[Work instructions] Write the records out once more, exactly as they appear below.

[Data in this exercise]
========================================================================

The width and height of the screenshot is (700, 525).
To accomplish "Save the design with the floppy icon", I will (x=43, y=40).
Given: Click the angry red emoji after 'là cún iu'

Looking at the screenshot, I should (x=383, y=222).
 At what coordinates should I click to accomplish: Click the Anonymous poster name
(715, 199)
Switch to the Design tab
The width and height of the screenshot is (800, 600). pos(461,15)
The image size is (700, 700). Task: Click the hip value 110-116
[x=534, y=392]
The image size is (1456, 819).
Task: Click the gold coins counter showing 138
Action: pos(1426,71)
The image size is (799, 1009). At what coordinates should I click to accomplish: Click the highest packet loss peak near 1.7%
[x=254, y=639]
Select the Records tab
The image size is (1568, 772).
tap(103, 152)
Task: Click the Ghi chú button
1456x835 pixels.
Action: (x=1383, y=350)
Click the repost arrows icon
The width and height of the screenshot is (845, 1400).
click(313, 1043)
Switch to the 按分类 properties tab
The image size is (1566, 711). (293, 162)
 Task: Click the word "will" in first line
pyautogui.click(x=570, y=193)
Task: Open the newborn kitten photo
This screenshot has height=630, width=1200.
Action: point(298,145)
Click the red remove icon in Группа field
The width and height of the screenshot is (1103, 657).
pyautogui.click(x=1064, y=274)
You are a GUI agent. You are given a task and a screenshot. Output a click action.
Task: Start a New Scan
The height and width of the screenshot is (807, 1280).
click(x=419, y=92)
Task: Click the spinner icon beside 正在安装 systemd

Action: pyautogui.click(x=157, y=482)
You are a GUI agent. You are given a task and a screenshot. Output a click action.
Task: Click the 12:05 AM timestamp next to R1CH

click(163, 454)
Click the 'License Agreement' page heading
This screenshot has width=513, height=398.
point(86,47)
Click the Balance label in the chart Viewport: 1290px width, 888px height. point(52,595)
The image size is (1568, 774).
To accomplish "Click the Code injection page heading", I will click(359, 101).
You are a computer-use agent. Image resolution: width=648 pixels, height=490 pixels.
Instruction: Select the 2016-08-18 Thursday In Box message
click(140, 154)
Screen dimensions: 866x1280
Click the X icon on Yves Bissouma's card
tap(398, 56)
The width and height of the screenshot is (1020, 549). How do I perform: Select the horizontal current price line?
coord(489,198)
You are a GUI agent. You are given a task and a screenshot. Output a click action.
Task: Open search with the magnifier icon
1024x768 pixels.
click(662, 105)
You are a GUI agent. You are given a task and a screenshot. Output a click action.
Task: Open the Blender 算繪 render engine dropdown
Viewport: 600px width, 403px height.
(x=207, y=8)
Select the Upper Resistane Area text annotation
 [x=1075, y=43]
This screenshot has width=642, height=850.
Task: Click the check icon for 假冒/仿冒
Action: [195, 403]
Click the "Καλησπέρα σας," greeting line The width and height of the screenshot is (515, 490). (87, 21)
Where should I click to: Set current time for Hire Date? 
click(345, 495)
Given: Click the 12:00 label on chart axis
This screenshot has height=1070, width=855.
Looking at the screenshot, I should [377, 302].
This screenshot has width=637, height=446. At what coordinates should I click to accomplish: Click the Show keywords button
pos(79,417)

========================================================================

[Written response]
The width and height of the screenshot is (700, 525).
To accomplish "Save the design with the floppy icon", I will (x=43, y=40).
Given: Click the angry red emoji after 'là cún iu'

Looking at the screenshot, I should (x=383, y=222).
 At what coordinates should I click to accomplish: Click the Anonymous poster name
(715, 199)
Switch to the Design tab
The width and height of the screenshot is (800, 600). pos(461,15)
The image size is (700, 700). Task: Click the hip value 110-116
[x=534, y=392]
The image size is (1456, 819).
Task: Click the gold coins counter showing 138
Action: pos(1426,71)
The image size is (799, 1009). At what coordinates should I click to accomplish: Click the highest packet loss peak near 1.7%
[x=254, y=639]
Select the Records tab
The image size is (1568, 772).
tap(103, 152)
Task: Click the Ghi chú button
1456x835 pixels.
Action: (x=1383, y=350)
Click the repost arrows icon
The width and height of the screenshot is (845, 1400).
click(313, 1043)
Switch to the 按分类 properties tab
The image size is (1566, 711). (293, 162)
 Task: Click the word "will" in first line
pyautogui.click(x=570, y=193)
Task: Open the newborn kitten photo
This screenshot has height=630, width=1200.
Action: point(298,145)
Click the red remove icon in Группа field
The width and height of the screenshot is (1103, 657).
pyautogui.click(x=1064, y=274)
You are a GUI agent. You are given a task and a screenshot. Output a click action.
Task: Start a New Scan
The height and width of the screenshot is (807, 1280).
click(x=419, y=92)
Task: Click the spinner icon beside 正在安装 systemd

Action: pyautogui.click(x=157, y=482)
You are a GUI agent. You are given a task and a screenshot. Output a click action.
Task: Click the 12:05 AM timestamp next to R1CH

click(163, 454)
Click the 'License Agreement' page heading
This screenshot has width=513, height=398.
point(86,47)
Click the Balance label in the chart Viewport: 1290px width, 888px height. point(52,595)
The image size is (1568, 774).
To accomplish "Click the Code injection page heading", I will click(359, 101).
You are a computer-use agent. Image resolution: width=648 pixels, height=490 pixels.
Instruction: Select the 2016-08-18 Thursday In Box message
click(140, 154)
Screen dimensions: 866x1280
Click the X icon on Yves Bissouma's card
tap(398, 56)
The width and height of the screenshot is (1020, 549). How do I perform: Select the horizontal current price line?
coord(489,198)
You are a GUI agent. You are given a task and a screenshot. Output a click action.
Task: Open search with the magnifier icon
1024x768 pixels.
click(662, 105)
You are a GUI agent. You are given a task and a screenshot. Output a click action.
Task: Open the Blender 算繪 render engine dropdown
Viewport: 600px width, 403px height.
(x=207, y=8)
Select the Upper Resistane Area text annotation
 [x=1075, y=43]
This screenshot has width=642, height=850.
Task: Click the check icon for 假冒/仿冒
Action: [195, 403]
Click the "Καλησπέρα σας," greeting line The width and height of the screenshot is (515, 490). (87, 21)
Where should I click to: Set current time for Hire Date? 
click(345, 495)
Given: Click the 12:00 label on chart axis
This screenshot has height=1070, width=855.
Looking at the screenshot, I should [377, 302].
This screenshot has width=637, height=446. At what coordinates should I click to accomplish: Click the Show keywords button
pos(79,417)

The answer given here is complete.